▸ **Actions requises**:
#1 Selon l'extrait sur la demande d'acier, pourquoi la baisse de la demande chinoise en 2024 n'a-t-elle pas pu être compensée par les marchés de l'automobile ou de l'infrastructure ? Répondez en une à trois phrases.
#2 Poursuivez l'extrait sur la demande d'acier à la suite de sa dernière phrase.

▸ **Extrait fourni**:
↓↓↓

Comme le montre le graphique ci-dessus, la construction, l’automobile et les biens d’équipement (mécanique et électrique) représentent plus de 80% des débouchés de l’acier.

Pour WSA, la croissance anticipée en 2025 bénéficiera d’une base de comparaison faible. Surtout, la production manufacturière devrait rebondir en raison de conditions financières plus favorables et du recul de l’inflation qui se traduira par une amélioration du pouvoir d’achat des ménages. Parallèlement, les investissements dans la décarbonation et la transition énergétique vont continuer à porter l’investissement en infrastructures.
 

Au delà de l’exercice délicat de la prévision, il ressort de la publication du WSA, des évolutions contrastées selon les zones géographiques et particulièrement la tendance défavorable de la demande chinoise. Celle-ci est attendue en baisse de 3% en 2024, après un recul de 3,3% en 2022, exercice marqué par les mesures restrictives prises par le gouvernement dans sa lutte contre l’épidémie de Covid-19. En 2024, cette baisse de la
demande chinoise est clairement liée aux difficultés du marché de la construction résidentielle qui au regard de son poids dans les débouchés de l’acier n’a pas pu être compensée par les marchés de l’automobile ou de l’infrastructure. Pour 2025, WSA n’anticipe pas de redressement de la construction résidentielle chinoise, ce qui conduit l’association à prévoir une nouvelle baisse de la demande d’acier chinoise (-1%).
 

Graphique

Hors Chine, la demande mondiale d’acier devrait progresser en 2024 (+1,2%) à un rythme moindre qu’en 2023 (+2%) et afficherait un rebond de 3,3% en 2025. Les moteurs de ce dynamisme relatif de 2024 sont à trouver du côté des économies émergentes et particulièrement de l’Inde. Si le poids relatif de l’Inde est encore limité (environ 8% de la demande mondiale en 2023), sa dynamique de croissance est forte, avec des anticipations de croissance de 8% en 2024 et 8,5% en 2025 selon WSA. Cette évolution s’appuie principalement sur les importants investissements en infrastructure menés par les différentes autorités indiennes. La hausse de la population nous semble aussi contribuer à cette croissance.

↑↑↑

▸ **Données fournies**:
↓↓↓

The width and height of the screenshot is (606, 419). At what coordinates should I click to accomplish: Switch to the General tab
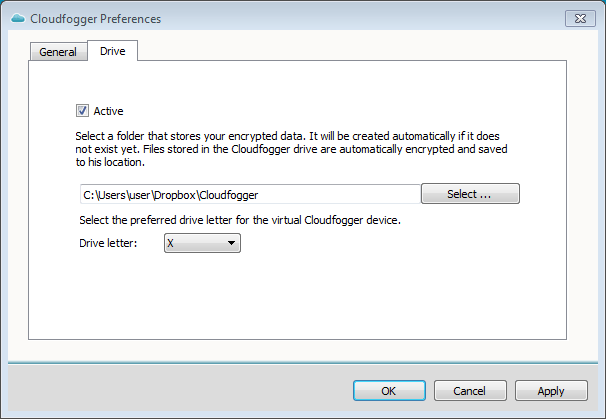point(58,52)
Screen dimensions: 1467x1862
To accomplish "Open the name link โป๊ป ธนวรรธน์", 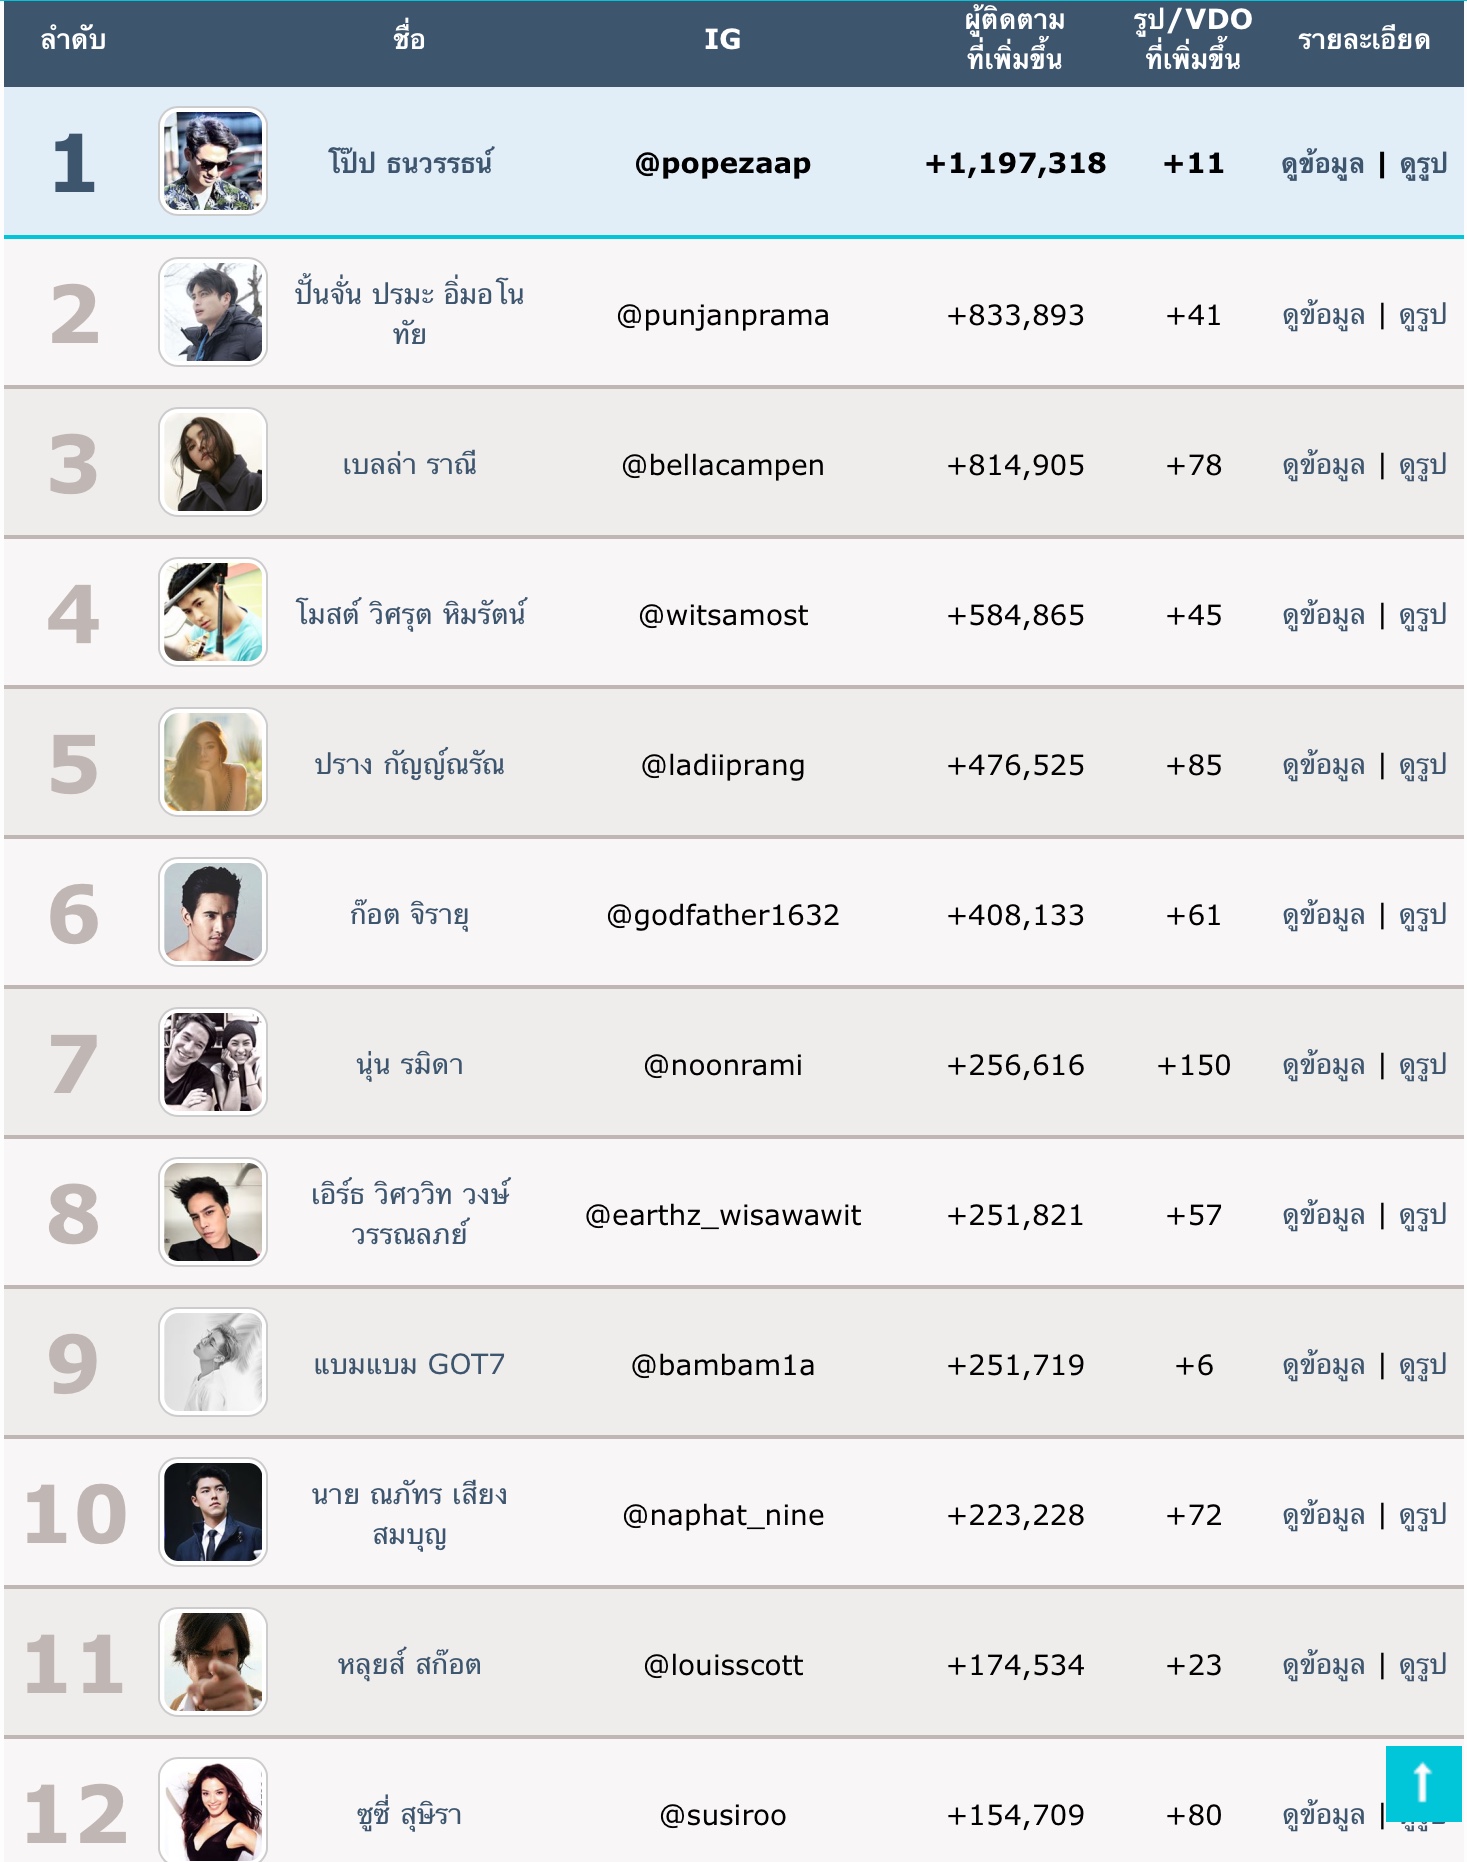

↑↑↑

▸ **Réponses attendues**:
#1 La baisse de 2024 découle des difficultés de la construction résidentielle chinoise, qui occupe un poids important dans les débouchés de l'acier. Ce poids explique que les marchés de l'automobile ou de l'infrastructure n'aient pas pu compenser ce recul.

#2
Cette tendance favorable sur les économies émergentes et le rebond attendu dans les économies matures viendront compenser la nouvelle baisse de la demande chinoise pour permettre à la demande mondiale d’acier d’afficher une croissance de 1,2%. A noter qu’avec ce rebond, la demande mondiale devrait retrouver le niveau prépandémie de 2019. Toutes les zones ne seront cependant pas dans cette situation, l’Union Européenne, l’Amérique du Nord et bien sur la Chine s’affichant encore en léger retrait.

Au vu de ces évolutions, le poids de la Chine dans la demande d’acier devrait s’inscrire à moins de 50% en 2025. Au-delà du symbole, cette situation nous semble soulever 2 commentaires : 

  1. premier par la demande, la Chine est aussi le premier producteur mondial d’acier et dispose d’une industrie qui cherche dans les exportations des débouchés à sa production. Ce mouvement fait cependant face à une adoption accrue de mesures de protection des marchés locaux vis-à-vis des importations. 
  2. les mesures récentes de relance de l’économie annoncées par les autorités chinoises apparaissent comme un moyen de mettre un terme à la crise immobilière, en achevant notamment les chantiers en cours. 

Par ailleurs, ces mesures innovent par rapport aux plans antérieurs en intégrant un soutien à la consommation des ménages. Avec des effets moindres sur la demande d’acier ?

Ces interrogations sont au cœur des thématiques abordées dans les publications des Perspectives Economiques et Financières, d’un monde marqué par le multilatéralisme, la remise en cause du libre-échange et un interventionnisme accru des États.